31 Mart seçiminden çıkan sonucu değerlendirdiğimiz Hayırlı olsun" başlıklı ilk yazımızda "CHP'nin öne çıkması, Kılıçdaroğlu'nun yıllara yayılan yoğun gayretleriyle partide gerçekleştirmeyi başardığı büyük değişimin yanı sıra yine onun çok büyük emek verdiği Millet İttifakı manasının seçmen kitlelerinde büyük ölçüde makes bulması sayesinde tahakkuk etti.

Bilhassa 2019'da bu ittifak sayesinde kazanılmış olan İstanbul ve Ankara'daki başarı, tabanda yine aynı ittifakın devamı neticesinde tekrarlandı ve sürdürüldü" demiştik.

Yazının çıktığı gün Kılıçdaroğlu arayıp teşekkürlerini bildirdi.

Biz de yazıda ifade ettiğimiz çerçevede kendisinin süreç boyunca ortaya koyduğu yaklaşıma ve katkılara Türkiye'nin büyük ihtiyacı olduğunu ve mutlaka devam etmesi gerektiğini söyledik.

Bu yöndeki gayretlerine aynı şekilde devam edeceğini belirtti.

Nazik ilgisi için teşekkür ediyor ve bütün karşı çıkmalara, tepkilere, direnişlere rağmen kararlı bir duruşla CHP'yi bu noktaya getiren yaklaşımının yeni parti yönetimi ve kadroları tarafından da geliştirilerek sürdürülmesi gerektiği noktasındaki kanaatimizi tekrarlıyoruz.

Başından beri her vesileyle ifade ettiğimiz gibi, Üstad Bediüzzaman'ın 1946'da dönemin CHP Genel Sekreteri Hilmi Uran'a yazdığı mektuptaki tavsiyeler çerçevesinde CHP'nin milletle ve değerleriyle barışık bir parti haline gelmesi hem kendisini rahatlatır ve önünü açar hem de genel siyasetin normalleşmesine çok büyük katkı sağlar.

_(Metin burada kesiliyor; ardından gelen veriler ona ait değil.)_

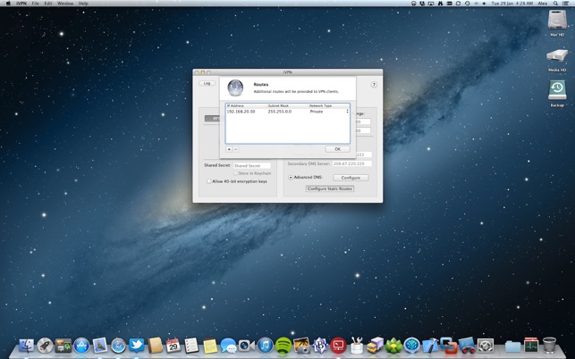Enable Allow 40-bit encryption keys checkbox

[x=209, y=181]
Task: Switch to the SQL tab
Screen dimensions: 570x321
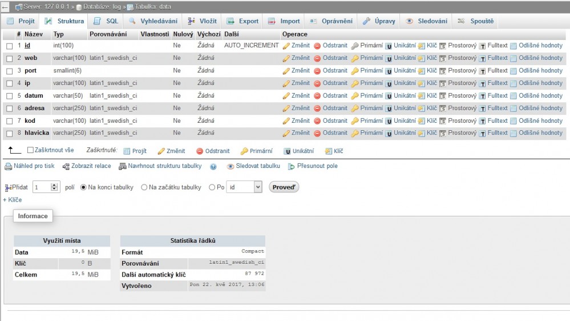Action: tap(106, 21)
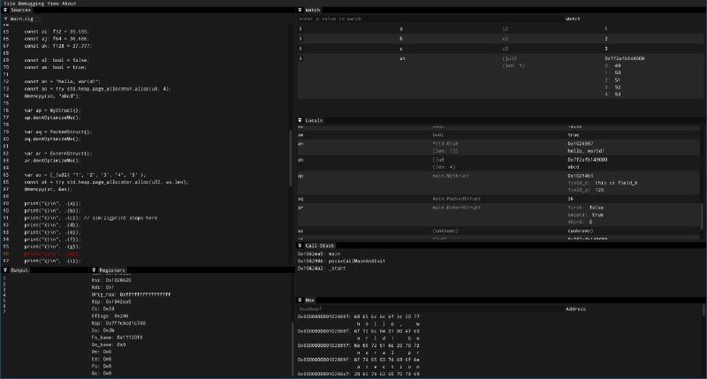Click the Watch panel's collapse triangle icon
This screenshot has width=707, height=379.
(301, 10)
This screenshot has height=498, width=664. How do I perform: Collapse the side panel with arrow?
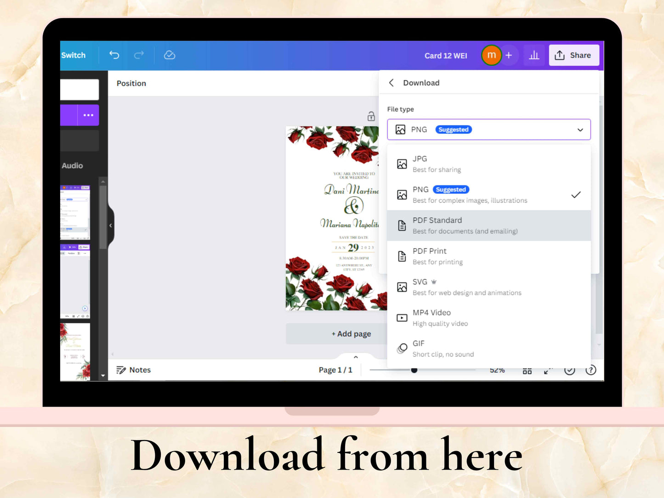(110, 226)
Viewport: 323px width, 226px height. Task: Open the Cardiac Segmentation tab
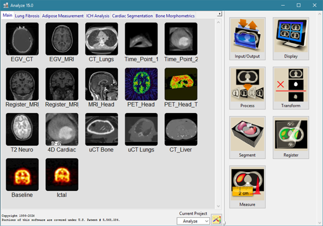(x=132, y=16)
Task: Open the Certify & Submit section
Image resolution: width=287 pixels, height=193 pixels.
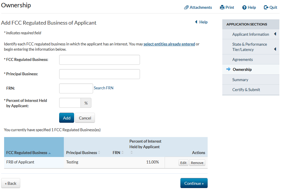Action: click(246, 90)
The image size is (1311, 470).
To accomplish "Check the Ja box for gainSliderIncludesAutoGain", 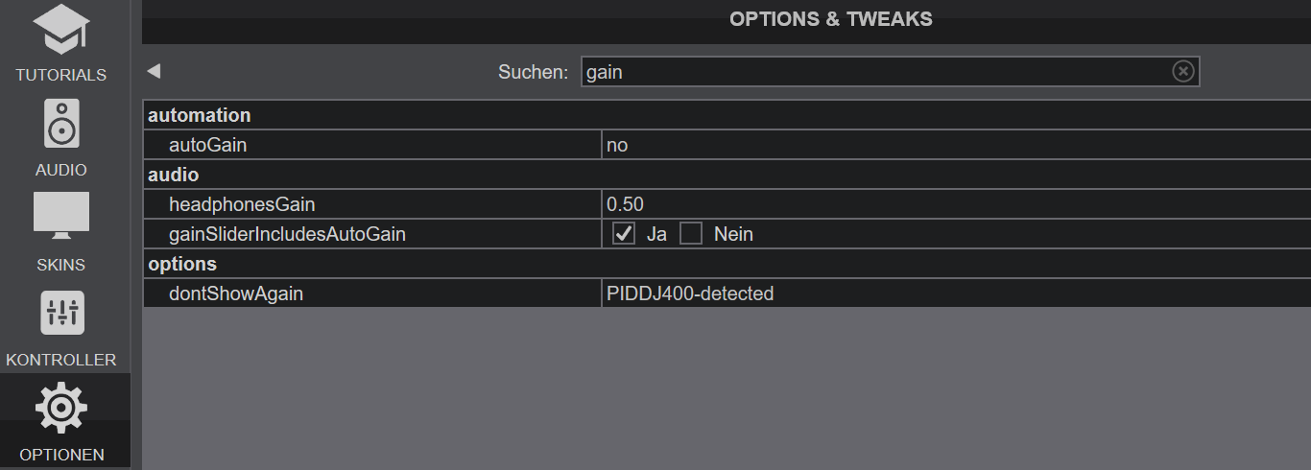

Nitekim Kılıçdaroğlu'nun bu eksendeki açılımları; CHP'yi milletle ve değerleriyle kavgalı bir parti olmaktan çıkarması; başörtüsü, din eğitimi, Ayasofya gibi konularda partiyi eski laikçi tavrından uzaklaştırıp olumlu bir duruşa yöneltmesi; mütedeyyin kesimlerle samimi bir gönül bağı kurmak için gösterdiği yoğun gayretler; helalleşmeyi gündeme taşıması; Risale-i Nur'a devlet tekelinin kaldırılmasına yaptığı büyük katkı; Yeni Asya'nın gasp edilen haklarını savunması... bu anlamda son derece önemliydi.